Come ci si conforma al GDPR

Ai sensi del GDPR, i dati possono essere sviluppati solo se esiste almeno una base giuridica per farlo, siffatta base giuridica si ha quando:

– l’utente ha prestato il consenso per una o più specifiche finalità, nel caso di specie l’utente deve poter anche revocare il consenso precedentemente prestato in maniera agevole, ed in questo caso i dati non potranno più essere oggetto di apprensione da parte del Titolare del trattamento;

-il trattamento si rende necessario ai fini dell’esecuzione di un contratto di cui l’utente è parte;

-il trattamento dei sati personali si rende fondamentale al fine di eseguire un obbligo legale al quale è soggetto il titolare del trattamento;

I diritti degli utenti

Le organizzazioni devono fornire ai soggetti con cui hanno a che fare per l’apprensione dei loro dati personali notizie su quelle che sono le attività del trattamento dei dati che svolgono ovvero che hanno intenzione di svolgere, qui siamo nella fase del consenso. Queste informazioni dovrebbero essere somministrate nel momento in cui vengono ottenuti i dati personali, in genere tramite la c.d. informativa sulla privacy. per fare ciò è necessario che le informazioni siano chiare, precise e comprensibili, e soprattutto fruibili in maniera gratuita.

Il diritto alla revoca del consenso sul trattamento dei dati

La revoca del consenso viene disposta dall’art. 7 par. 3 del GDPR, determinando che il Titolare del trattamento ha l’obbligo di garantire all’interessato che, in qualsiasi momento, ha la facoltà di revocare il proprio consenso. Ancora, la norma stabilisce che l’interessato può farlo con la medesima facilità con cui lo ha espresso.

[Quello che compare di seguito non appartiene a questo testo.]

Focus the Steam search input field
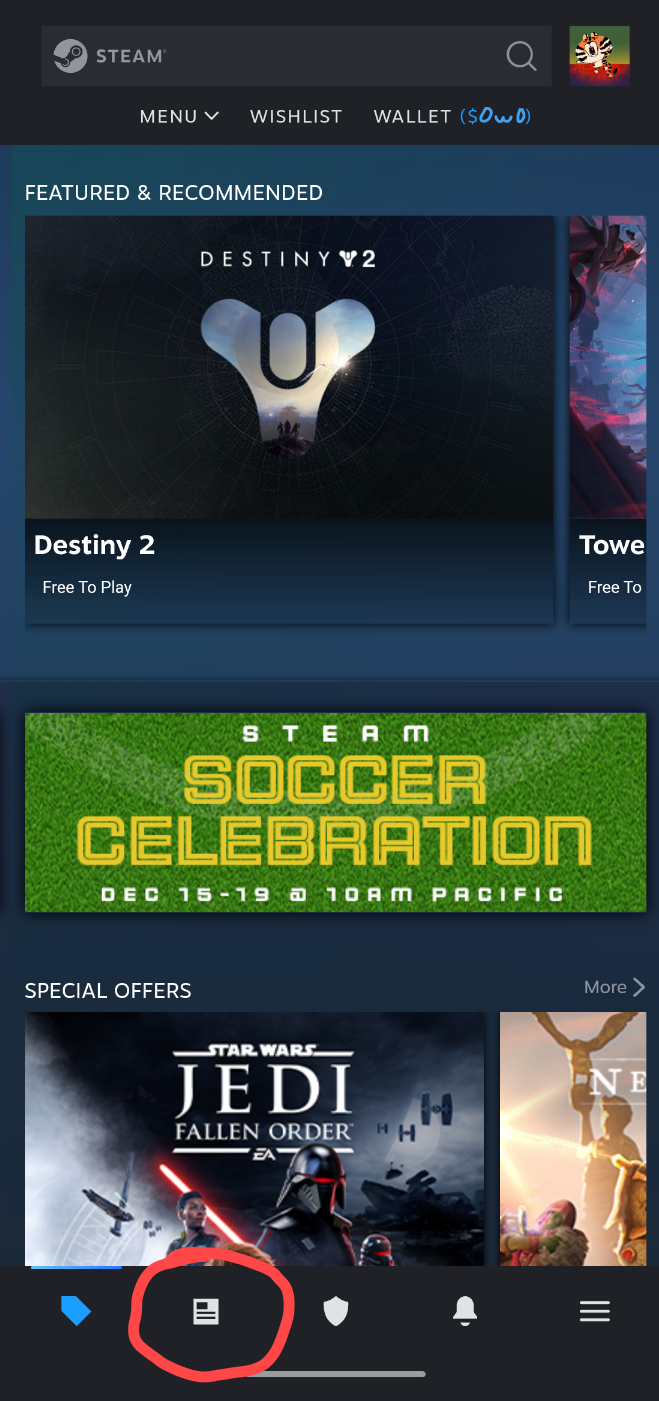 point(296,56)
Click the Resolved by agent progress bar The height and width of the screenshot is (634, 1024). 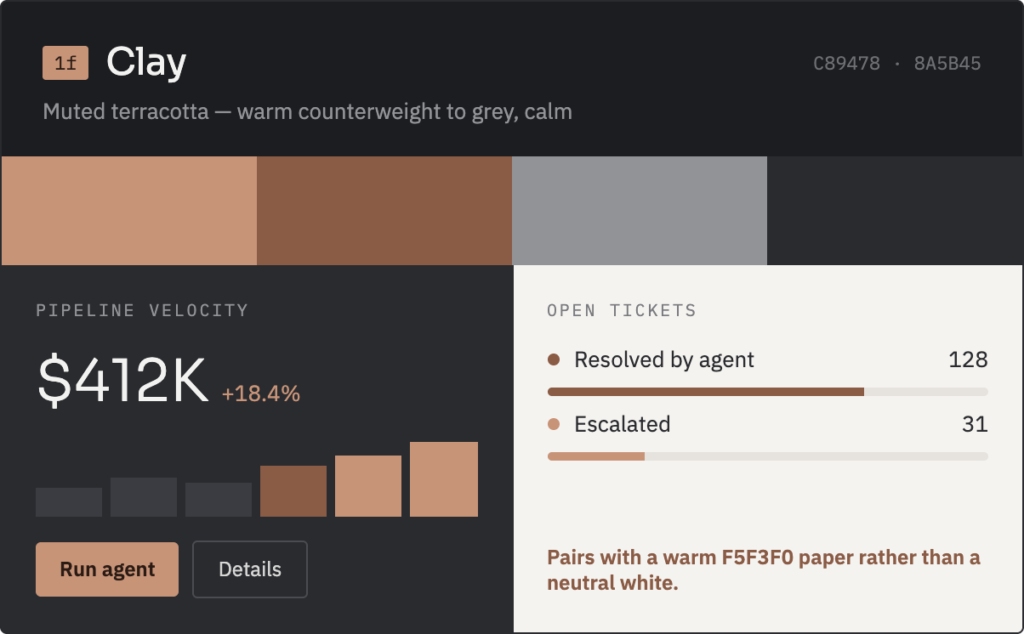point(767,392)

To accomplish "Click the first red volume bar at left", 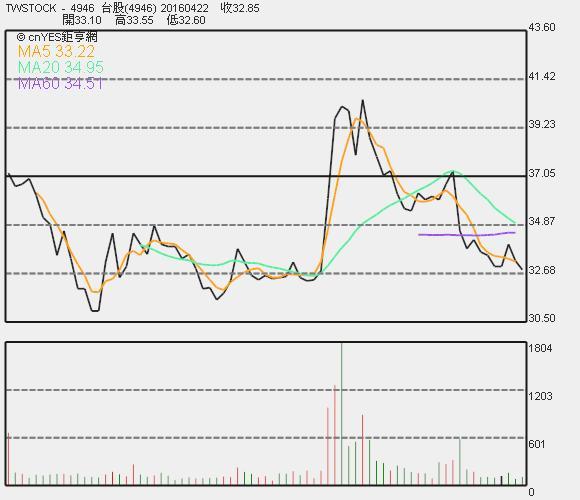I will [8, 459].
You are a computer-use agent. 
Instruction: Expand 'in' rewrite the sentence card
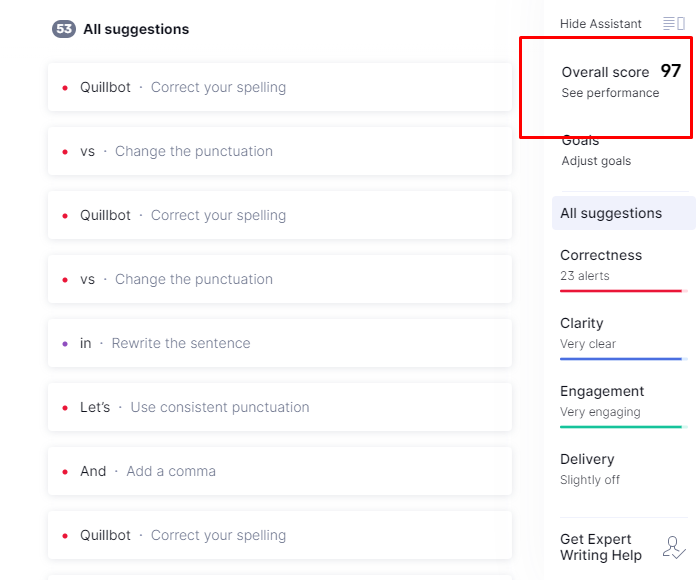[280, 343]
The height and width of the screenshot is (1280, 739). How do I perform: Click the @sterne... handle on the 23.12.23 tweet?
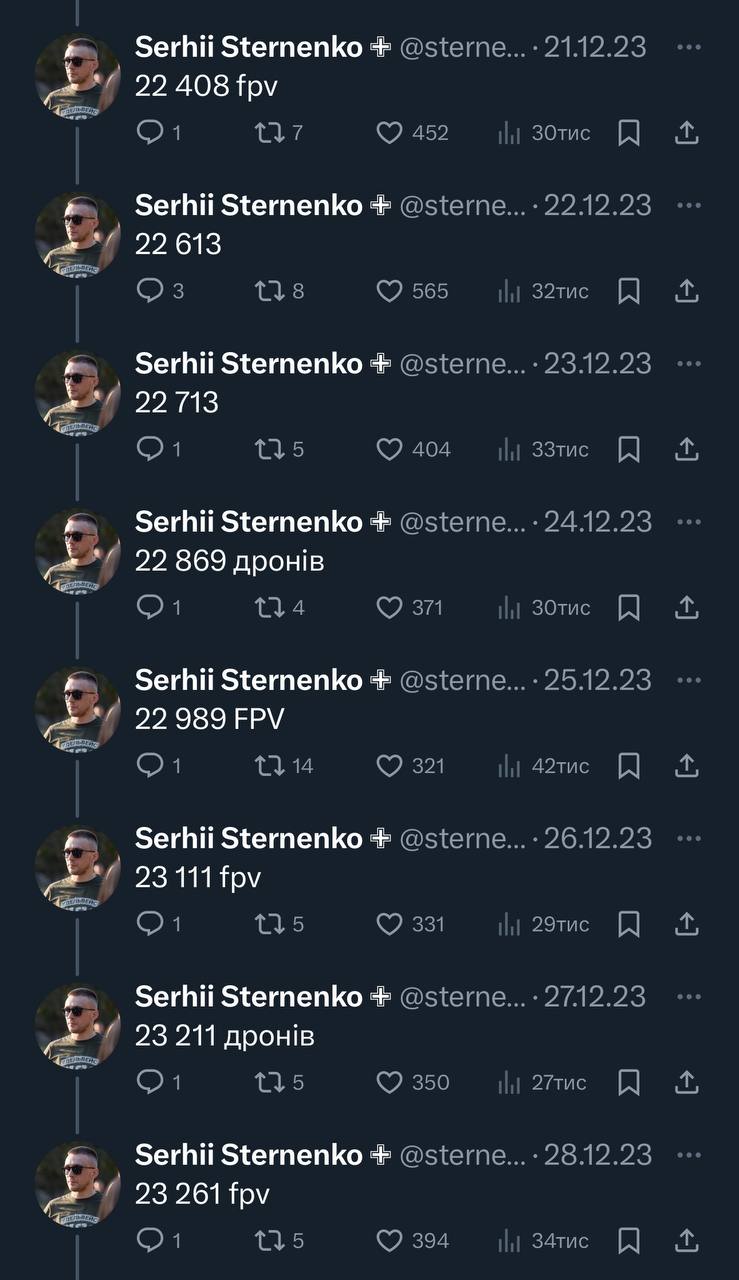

Il diritto di limitare il trattamento dei dati

Un altro diritto è quello che vede coinvolto il diritto alla limitazione del trattamento. Invero, gli utenti possono limitare il trattamento ai propri dati personali laddove:

-abbiamo accertato che il consenso non sia stato validamente prestato con accuratezza;

-il soggetto si è opposto al trattamento;

-il trattamento è illecito ma l’utente anziché chiedere la rimozione dello stesso ne chiede la limitazione;

nei casi che precedono, che qui si ricordano essere a titolo esemplificativo ma non tassativo, i titolari del trattamento devono rispettare la richiesta senza addebitare alcun costo all’utente.